The correct approach
Register decorators together, document their order, and add constructor logging in development to make resolution explicit.
public LoggingUserService(...)
{
Console.WriteLine("Logging decorator created");
}
Decorator order should always be intentional.
5. Mixing Manual and Scrutor Registrations
The problem
services.AddScoped<IUserService, UserService>();
services.Scan(scan =>
scan.FromAssemblyOf<IApplicationService>()
.AddClasses(c => c.AssignableTo<IApplicationService>())
.AsImplementedInterfaces()
);
Why this leads to bugs?
The .NET DI container follows a last-registration-wins strategy. Mixing manual and scanned registrations makes behavior unpredictable and environment-dependent.
The correct approach
Use one registration strategy per layer. Scrutor is well-suited for application services and repositories, while manual registration should be reserved for infrastructure and framework services.
Consistency is more important than flexibility.
6. Not Validating Dependency Injection at Startup
The problem
Dependency Injection errors surface only at runtime, often under load.
The correct approach
Enable DI validation during application startup.
builder.Host.UseDefaultServiceProvider(options =>
{
options.ValidateScopes = true;
options.ValidateOnBuild = true;
});
This configuration catches missing registrations, circular dependencies, and lifetime mismatches early.
7. Business Logic Inside Decorators
The problem
public class AuthorizationDecorator : IUserService
{
public async Task DeleteUser(int id)
{
if (!IsAdmin())
throw new UnauthorizedAccessException();
await _inner.DeleteUser(id);
}
}
Why this is a design flaw?
Decorators should not contain business rules. Hiding business logic inside decorators makes behavior harder to understand, test, and maintain.
The correct approach
Decorators should handle technical cross-cutting concerns such as logging, caching, validation, or metrics. Business rules should remain in the core service.

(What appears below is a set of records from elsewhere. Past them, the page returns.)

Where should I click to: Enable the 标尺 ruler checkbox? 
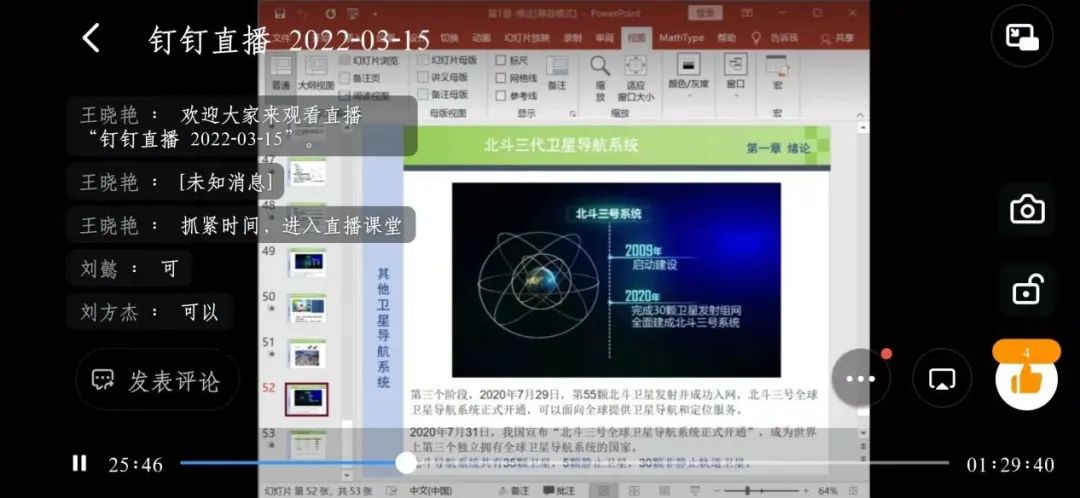click(x=502, y=60)
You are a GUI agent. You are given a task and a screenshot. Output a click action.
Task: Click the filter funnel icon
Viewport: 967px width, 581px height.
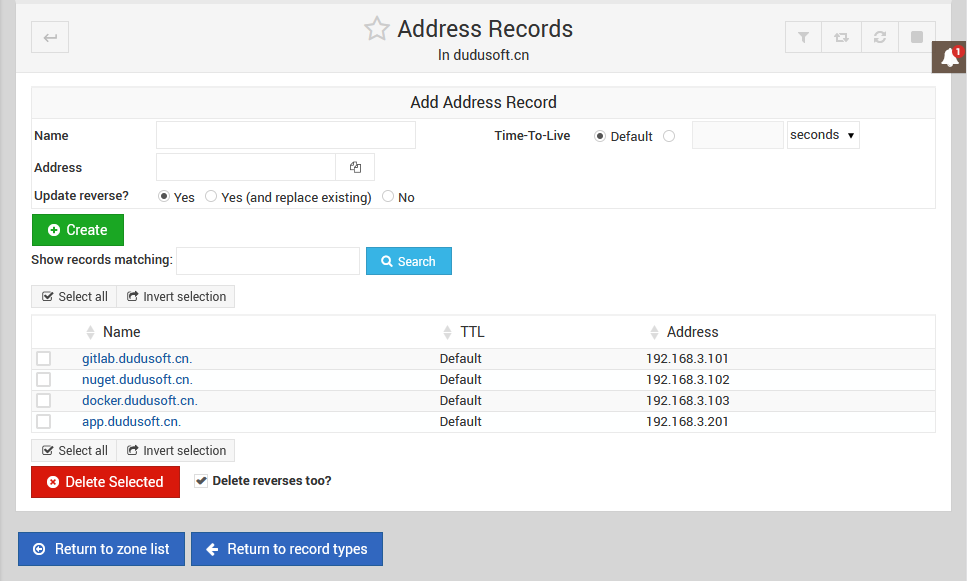click(x=803, y=38)
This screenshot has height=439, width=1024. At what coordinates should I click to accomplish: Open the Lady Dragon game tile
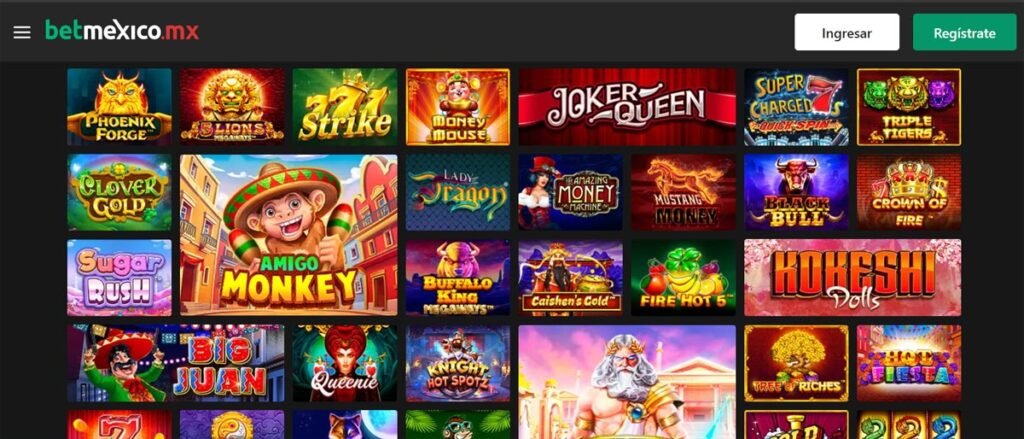click(458, 192)
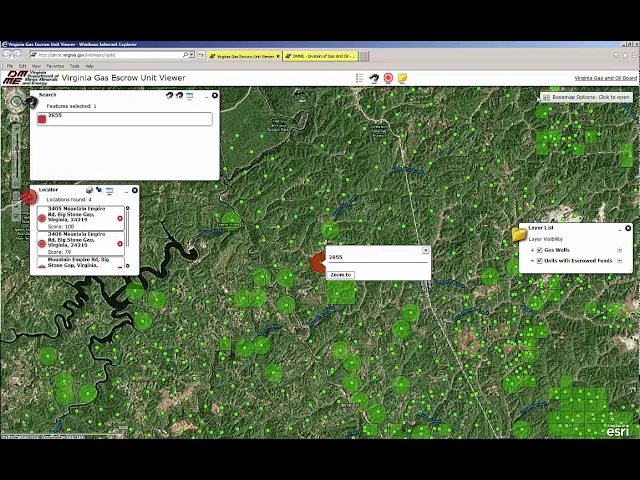
Task: Expand the Gas Wells layer options arrow
Action: tap(619, 250)
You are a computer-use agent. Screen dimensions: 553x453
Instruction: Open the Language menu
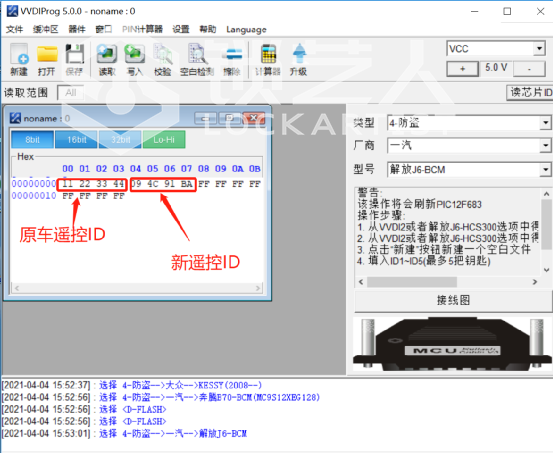point(246,30)
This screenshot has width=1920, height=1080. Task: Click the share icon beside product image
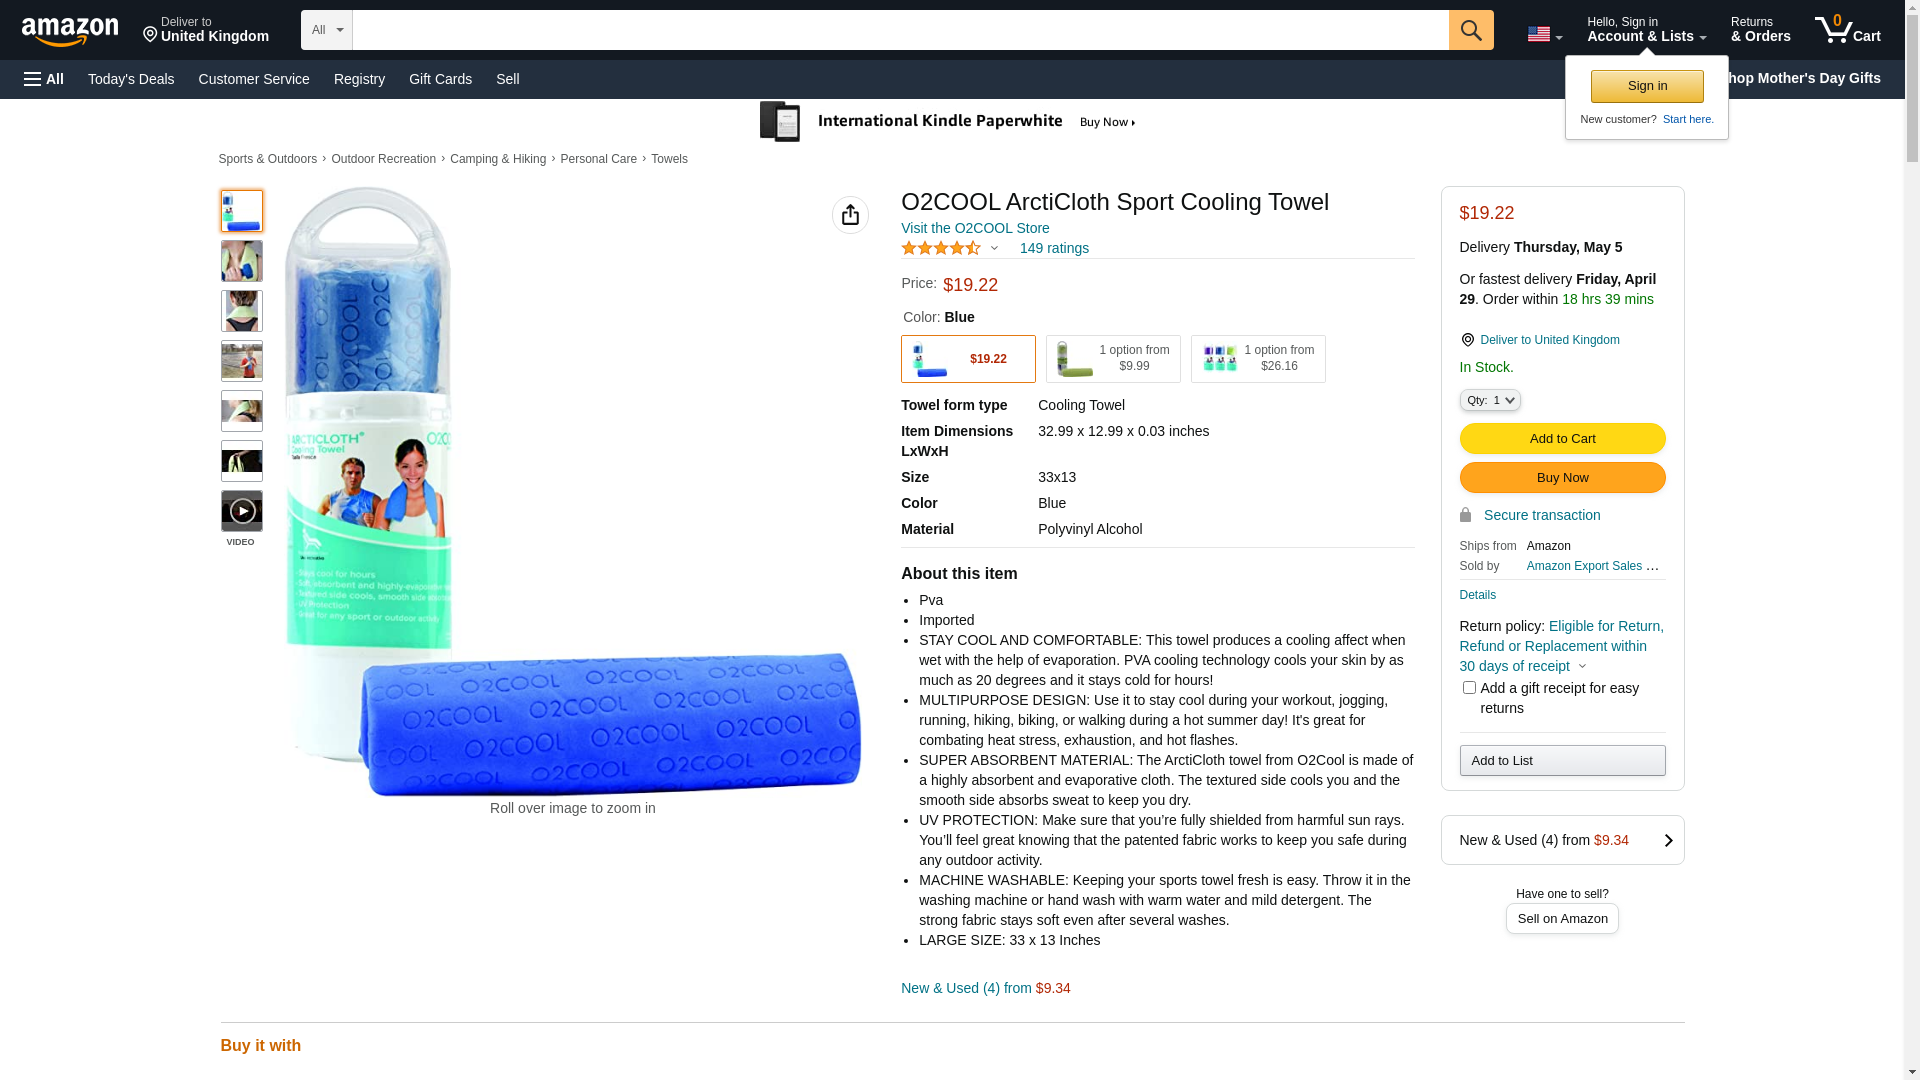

8. Overusing Singleton Services
The problem
services.AddSingleton<UserService>();
Why this causes problems?
Singletons introduce shared mutable state, thread-safety issues, and test instability. Many services do not need to live for the entire lifetime of the application.
The correct approach
Default to scoped services unless there is a clear and justified reason to use a singleton.
services.AddScoped<IUserService, UserService>();
Singletons should be rare and stateless.
9. Service Locator Usage in Minimal APIs
The problem
app.MapGet("/users", (IServiceProvider provider) =>
{
var service = provider.GetRequiredService<IUserService>();
});
Why this is harmful?
Manually resolving services hides dependencies and reintroduces the service locator anti-pattern, making the code harder to test and reason about.
The correct approach
Let the framework inject dependencies directly.
app.MapGet("/users", (IUserService service) =>
{
return service.GetAll();
});
Mental Model to Remember
Scrutor reduces boilerplate, but it also hides complexity. If your DI configuration is difficult to explain, difficult to debug, or behaves differently across environments, your scanning rules are too permissive.
Key Takeaway
Scrutor is not inherently dangerous. Uncontrolled conventions are. When used with tight assembly scanning, clear lifetimes, explicit intent, and proper validation, Scrutor becomes a powerful tool for building clean, scalable Dependency Injection in .NET. Happy Coding!